- **Exercise details**:
The lines to reproduce from the material below are those from the one containing "Where should I click to: Open" through the one containing "Given: Show betting ticket for row 2 winner", both included; write them out exactly and add nothing.

····················

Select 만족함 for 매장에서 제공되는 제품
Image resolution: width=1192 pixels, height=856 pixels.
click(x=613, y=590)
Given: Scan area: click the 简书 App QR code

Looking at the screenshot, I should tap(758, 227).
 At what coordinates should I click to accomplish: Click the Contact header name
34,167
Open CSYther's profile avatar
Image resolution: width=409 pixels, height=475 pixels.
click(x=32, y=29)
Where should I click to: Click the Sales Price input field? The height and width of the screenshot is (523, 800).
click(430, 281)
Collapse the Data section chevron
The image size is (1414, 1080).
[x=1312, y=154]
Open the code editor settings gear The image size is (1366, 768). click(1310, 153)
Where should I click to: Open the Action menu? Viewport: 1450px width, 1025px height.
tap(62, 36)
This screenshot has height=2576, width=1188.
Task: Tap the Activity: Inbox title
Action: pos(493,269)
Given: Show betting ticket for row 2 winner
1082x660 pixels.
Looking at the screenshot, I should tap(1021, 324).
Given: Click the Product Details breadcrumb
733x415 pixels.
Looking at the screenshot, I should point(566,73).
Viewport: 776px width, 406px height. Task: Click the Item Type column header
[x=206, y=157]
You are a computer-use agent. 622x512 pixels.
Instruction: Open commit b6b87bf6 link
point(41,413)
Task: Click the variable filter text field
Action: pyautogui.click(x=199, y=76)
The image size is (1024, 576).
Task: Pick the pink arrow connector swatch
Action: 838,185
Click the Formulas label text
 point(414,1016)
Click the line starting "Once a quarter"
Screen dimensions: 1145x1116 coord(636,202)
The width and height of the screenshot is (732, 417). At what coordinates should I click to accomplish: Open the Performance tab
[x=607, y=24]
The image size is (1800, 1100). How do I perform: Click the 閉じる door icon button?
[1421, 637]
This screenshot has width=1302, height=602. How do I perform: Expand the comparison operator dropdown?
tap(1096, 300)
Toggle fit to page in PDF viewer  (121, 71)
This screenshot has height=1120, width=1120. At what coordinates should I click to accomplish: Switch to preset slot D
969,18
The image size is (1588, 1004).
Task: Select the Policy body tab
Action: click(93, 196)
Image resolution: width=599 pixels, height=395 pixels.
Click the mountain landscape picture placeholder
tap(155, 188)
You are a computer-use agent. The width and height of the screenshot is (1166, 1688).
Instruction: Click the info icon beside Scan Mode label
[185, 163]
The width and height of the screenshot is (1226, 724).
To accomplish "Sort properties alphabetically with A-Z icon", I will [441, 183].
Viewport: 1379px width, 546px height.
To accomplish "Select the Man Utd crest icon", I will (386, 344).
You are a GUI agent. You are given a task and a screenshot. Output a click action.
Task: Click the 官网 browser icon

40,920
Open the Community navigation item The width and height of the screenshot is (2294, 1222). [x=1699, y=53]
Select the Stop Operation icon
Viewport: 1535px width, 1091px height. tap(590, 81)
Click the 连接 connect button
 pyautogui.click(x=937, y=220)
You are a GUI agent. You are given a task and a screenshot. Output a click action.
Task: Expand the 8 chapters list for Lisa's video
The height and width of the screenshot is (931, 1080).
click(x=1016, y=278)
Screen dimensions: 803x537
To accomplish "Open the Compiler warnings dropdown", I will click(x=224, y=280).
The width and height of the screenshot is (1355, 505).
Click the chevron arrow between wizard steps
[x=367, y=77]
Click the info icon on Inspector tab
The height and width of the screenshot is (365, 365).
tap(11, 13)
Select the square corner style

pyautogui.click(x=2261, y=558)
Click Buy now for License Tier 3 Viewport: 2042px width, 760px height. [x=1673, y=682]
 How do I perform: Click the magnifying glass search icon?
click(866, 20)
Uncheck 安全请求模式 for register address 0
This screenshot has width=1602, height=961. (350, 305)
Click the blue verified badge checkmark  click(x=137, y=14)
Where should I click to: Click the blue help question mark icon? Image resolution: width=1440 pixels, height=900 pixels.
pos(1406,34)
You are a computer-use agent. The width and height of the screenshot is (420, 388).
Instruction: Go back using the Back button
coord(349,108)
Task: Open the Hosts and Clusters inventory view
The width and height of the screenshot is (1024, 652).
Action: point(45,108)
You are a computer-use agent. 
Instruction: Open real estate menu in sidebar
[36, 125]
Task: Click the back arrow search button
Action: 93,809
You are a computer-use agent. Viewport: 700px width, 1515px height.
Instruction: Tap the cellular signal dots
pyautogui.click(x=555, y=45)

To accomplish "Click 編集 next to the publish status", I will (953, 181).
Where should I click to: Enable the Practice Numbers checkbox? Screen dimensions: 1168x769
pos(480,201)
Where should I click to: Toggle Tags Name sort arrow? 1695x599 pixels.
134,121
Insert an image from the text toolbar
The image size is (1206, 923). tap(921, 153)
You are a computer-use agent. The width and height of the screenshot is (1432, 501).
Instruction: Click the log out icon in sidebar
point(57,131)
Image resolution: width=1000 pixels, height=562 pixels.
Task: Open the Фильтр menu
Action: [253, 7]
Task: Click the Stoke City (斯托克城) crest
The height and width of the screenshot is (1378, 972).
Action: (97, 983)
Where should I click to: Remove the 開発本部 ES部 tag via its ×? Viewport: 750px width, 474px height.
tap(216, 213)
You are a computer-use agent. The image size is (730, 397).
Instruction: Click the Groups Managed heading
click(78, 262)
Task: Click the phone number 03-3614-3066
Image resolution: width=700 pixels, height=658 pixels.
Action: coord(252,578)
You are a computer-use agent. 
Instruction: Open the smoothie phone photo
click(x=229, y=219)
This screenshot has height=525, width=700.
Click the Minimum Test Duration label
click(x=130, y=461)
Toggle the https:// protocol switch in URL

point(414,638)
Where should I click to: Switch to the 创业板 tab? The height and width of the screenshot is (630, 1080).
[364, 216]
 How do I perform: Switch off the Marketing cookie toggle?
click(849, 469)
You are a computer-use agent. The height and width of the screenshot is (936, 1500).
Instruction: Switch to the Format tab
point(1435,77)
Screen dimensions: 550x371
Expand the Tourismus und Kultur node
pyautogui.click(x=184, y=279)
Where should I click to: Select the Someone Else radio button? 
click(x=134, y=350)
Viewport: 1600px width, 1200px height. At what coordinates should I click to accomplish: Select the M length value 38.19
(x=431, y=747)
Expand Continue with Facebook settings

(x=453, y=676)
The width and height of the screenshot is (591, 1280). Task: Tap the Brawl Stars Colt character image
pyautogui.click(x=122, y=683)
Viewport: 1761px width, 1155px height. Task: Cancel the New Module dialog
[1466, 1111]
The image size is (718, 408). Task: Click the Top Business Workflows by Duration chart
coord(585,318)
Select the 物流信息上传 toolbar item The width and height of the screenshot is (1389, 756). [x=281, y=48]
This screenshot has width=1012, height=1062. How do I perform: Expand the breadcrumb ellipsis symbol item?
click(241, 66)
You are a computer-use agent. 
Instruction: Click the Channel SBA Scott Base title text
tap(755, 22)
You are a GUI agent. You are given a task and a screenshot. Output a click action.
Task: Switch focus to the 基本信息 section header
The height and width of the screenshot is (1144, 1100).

····················

- **Exercise solution**:
Where should I click to: Open the Action menu? Viewport: 1450px width, 1025px height.
tap(62, 36)
This screenshot has height=2576, width=1188.
Task: Tap the Activity: Inbox title
Action: pos(493,269)
Given: Show betting ticket for row 2 winner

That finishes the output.